GST on real estate in 2026: 1% / 5% / 12% rates, 80% procurement rule, JDA and TDR treatment, brokerage, maintenance and resale clarified.
GST on Indian real estate is the most rate-heavy chapter in indirect tax law - layered by project type, completion status, affordability, and ITC eligibility. In 2026, with RERA enforcement tightening and Union Budget 2026 retaining the current rate structure introduced in April 2019, every developer, contractor, broker and home-buyer needs a clear view of how GST attaches to each segment of a real estate transaction. Get the structure wrong and you either inflate prices or hand the department a ready-made demand.
The Two Major Rate Categories
For residential real estate projects, the post-April 2019 regime applies:
- Affordable housing - 1% GST without ITC (carpet area up to 60 sqm in metros, 90 sqm in non-metros, and price up to ₹45 lakh)
- Other residential (non-affordable) - 5% GST without ITC
- Commercial space within RREP (Residential Real Estate Project) where commercial area is up to 15% of total carpet area - 5% without ITC
- Commercial real estate projects (offices, shops) - 12% with full ITC
Sale of completed property after issue of completion certificate, or after first occupation, is outside the GST net altogether - it is a transaction in immovable property.

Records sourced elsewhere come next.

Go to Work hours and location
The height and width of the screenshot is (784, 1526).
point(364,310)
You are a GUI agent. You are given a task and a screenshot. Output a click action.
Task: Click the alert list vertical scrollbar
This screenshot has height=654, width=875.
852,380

Conditions for the Lower Rates
The 1% and 5% rates carry strict conditions:
- 80% of inputs and input services must be procured from registered persons
- Shortfall in 80% procurement attracts reverse charge at 18%
- Cement procured from unregistered persons always attracts RCM at 28%, irrespective of 80% threshold
- Capital goods procured from unregistered persons attract RCM at the applicable rate
- No ITC is available for the project; ITC reversal under Rule 42 / 43 must be tracked
Time of Supply and Tax Invoice
GST liability arises on receipt of payment or issue of invoice, whichever is earlier. Developers usually receive instalments linked to construction milestones - GST is charged in the invoice raised for each milestone. The HSN for residential construction service is 9954 (heading 9954 -construction services). RERA mandates that the invoice and demand letter clearly specify GST rate, ITC status and total inclusive price to the buyer.
Joint Development Agreements (JDAs)
JDAs between landowners and developers attract a special GST regime under Notification 4/2018 and amendments:
- Transfer of development rights and FSI by landowner - GST under RCM payable by developer on the date of completion certificate, computed on the value of construction service provided to landowner
- Construction service provided to landowner - GST at 5% / 1% / 12% as per project category
- Allocation of constructed area to landowner is exempt to the extent of unsold inventory as on completion date
- Transfer of fully constructed property after completion is outside GST
Long-Term Lease and TDR
Long-term leases (lease term 30 years or more) of plots for residential construction, granted by Government and notified industrial development authorities, are exempt under Notification 4/2019. Transferable Development Rights (TDR), long-term lease premium, and FSI used for residential construction are exempt to the extent of constructed area sold before completion certificate; the balance attracts GST under RCM in the developer's hands.
Brokerage, Maintenance and Resale
Allied transactions follow their own treatment:
- Brokerage / commission on sale of property - 18% with ITC
- Maintenance charges levied by RWA - exempt up to ₹7,500 per member per month, taxable at 18% above that
- Renting of immovable property for commercial use - 18% with ITC
- Renting for residential use to a registered person - 18% under RCM
- Resale of completed property - outside GST
ITC Reversal and Anti-Profiteering Considerations
Developers operating under the 1% / 5% regime cannot claim ITC on inputs and input services. ITC reversal under Rules 42 and 43 must be tracked for inputs used partly for taxable and partly for exempt supplies (e.g., interest income, sale of completed property). Cement RCM and shortfall RCM under the 80% procurement rule must be paid in cash and not adjusted against ITC. Maintain a project-wise ITC and reversal register to defend any future audit.
Anti-profiteering provisions under Section 171 of the CGST Act required developers transitioning from the old 12%-with-ITC regime to the new 5%-without-ITC regime to pass on the commensurate benefit of rate reduction net of ITC loss to home-buyers. The National Anti-Profiteering Authority (NAA), now subsumed under the CCI, has been active in this space. Maintain a transition working paper showing pre- and post-April 2019 pricing, ITC availability, and the net benefit calculation; without this, even legitimate price increases attributable to construction cost inflation can attract anti-profiteering scrutiny.
Conclusion
GST on real estate in 2026 is a precision exercise. Classify each project as affordable, non-affordable, RREP or commercial; lock the 80% procurement target into the procurement plan; track cement RCM separately; structure JDAs and TDR transactions carefully; and align RERA disclosures with GST invoices. Builders who treat GST as a strategic input - not a year-end clean-up - protect their margin and customer pricing alike.